#### PASSAGE PROVIDED ####

DOCtalk by Dr. Gregg 5/5/13
Dumbing Down and Smartening Up
Both sides of the healthcare provider/consumer “aisle” are talking about patient engagement and patient empowerment these days. The most interesting part of the recent momentum around these agenda items is that there doesn’t seem to be a whole lot of consensus on exactly what those two terms mean nor how they should be addressed.
On the patient empowerment side, people are talking about putting more emphasis on patient-centered care, making the patient the center of healthcare rather than having the provider or the institution or the insurance company or the technology vendor at the focal point. This seems like a no-brainer considering that the definition of “health” according to Merriam-Webster is “the condition of being sound in body, mind, or spirit.”
I’m not sure how anyone could see health and its care as anything other than a very personal, “patient-centered” issue. After all, body, mind, and spirit are unique to the individual. But, debates continue around who controls a person’s health data and how much access or input a person is allowed into their own care.
On the patient engagement issue, most people are focused on tech tools allowing providers to connect with patients and patients to connect with their health care data. This is important, but it seems to me that it’s not unlike the idea of giving everyone an iPad, but one with a DOS-like user interface. How “engaging” would that be? In other words, what good are patient engagement tools if the information and user experience (UX) aren’t “engaging?”
One thing seems clear: people on both sides are talking about making complex health information easier for non-medically trained people to understand. The impact of helping people to understand their health issues has been validated in numerous studies; when people understand their health issues (i.e., when their health literacy is higher), their health outcomes are better.

#### RECORDED INFORMATION ####

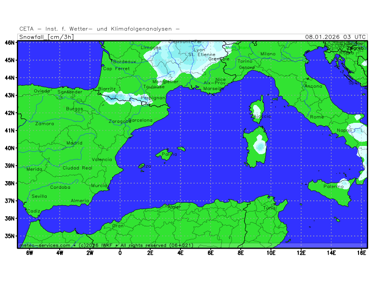Select the Ajaccio label on Corsica
Image resolution: width=385 pixels, height=289 pixels.
261,117
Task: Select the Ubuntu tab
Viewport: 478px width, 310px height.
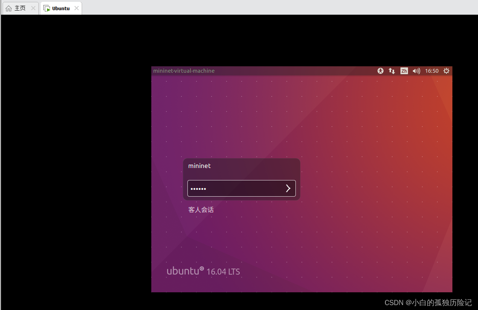Action: (x=60, y=8)
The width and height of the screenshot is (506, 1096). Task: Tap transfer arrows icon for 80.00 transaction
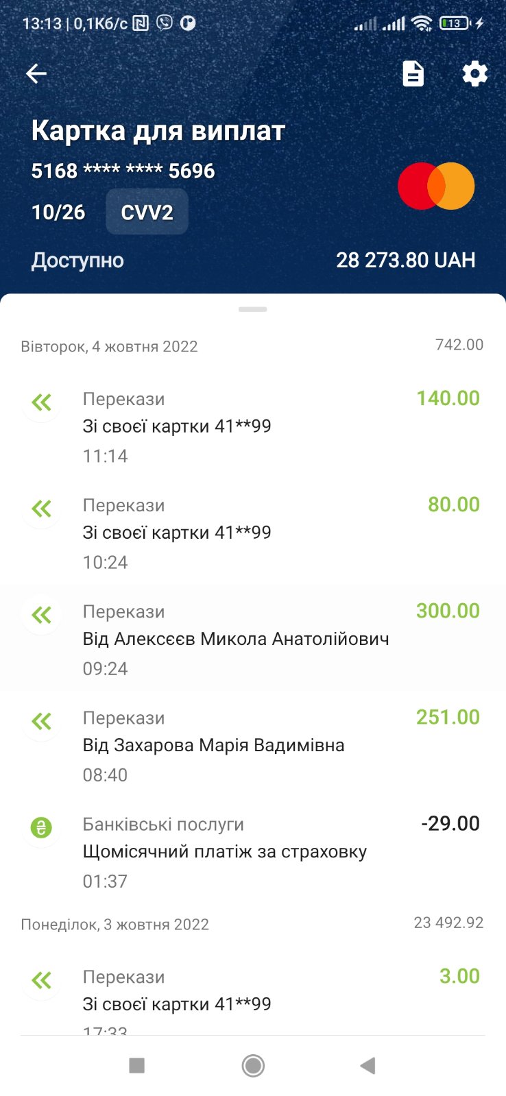(x=42, y=509)
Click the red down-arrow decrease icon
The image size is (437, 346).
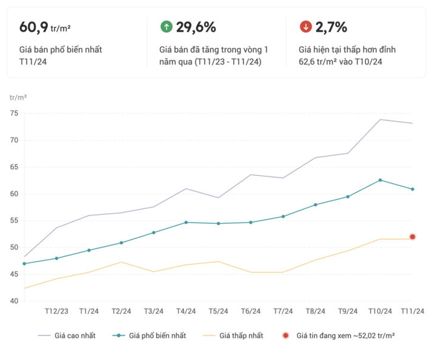306,27
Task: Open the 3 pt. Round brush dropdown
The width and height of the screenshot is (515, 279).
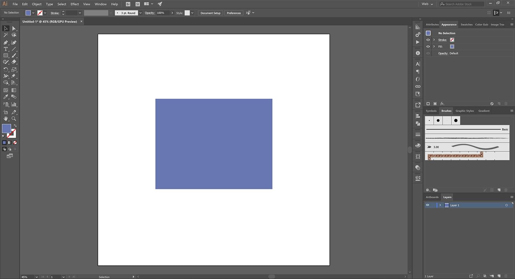Action: click(x=140, y=13)
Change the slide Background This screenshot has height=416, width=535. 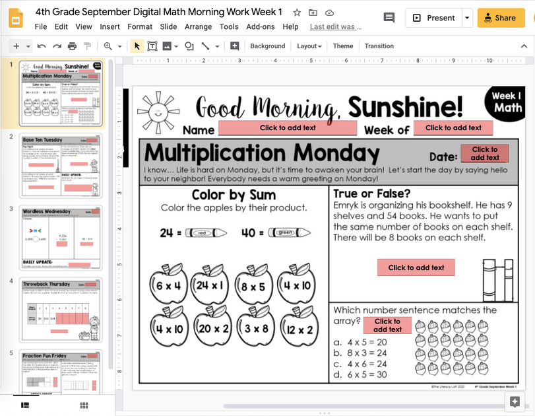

####

### TASK INSTRUCTIONS
1. According to the DOCtalk column, what happens to people's health outcomes when their health literacy is higher?
2. Quote the DOCtalk column from "DOCtalk by Dr." up to and including "should be addressed.".

### EXPECTED OUTPUTS
1. Their health outcomes are better.

2.
DOCtalk by Dr. Gregg 5/5/13
Dumbing Down and Smartening Up
Both sides of the healthcare provider/consumer “aisle” are talking about patient engagement and patient empowerment these days. The most interesting part of the recent momentum around these agenda items is that there doesn’t seem to be a whole lot of consensus on exactly what those two terms mean nor how they should be addressed.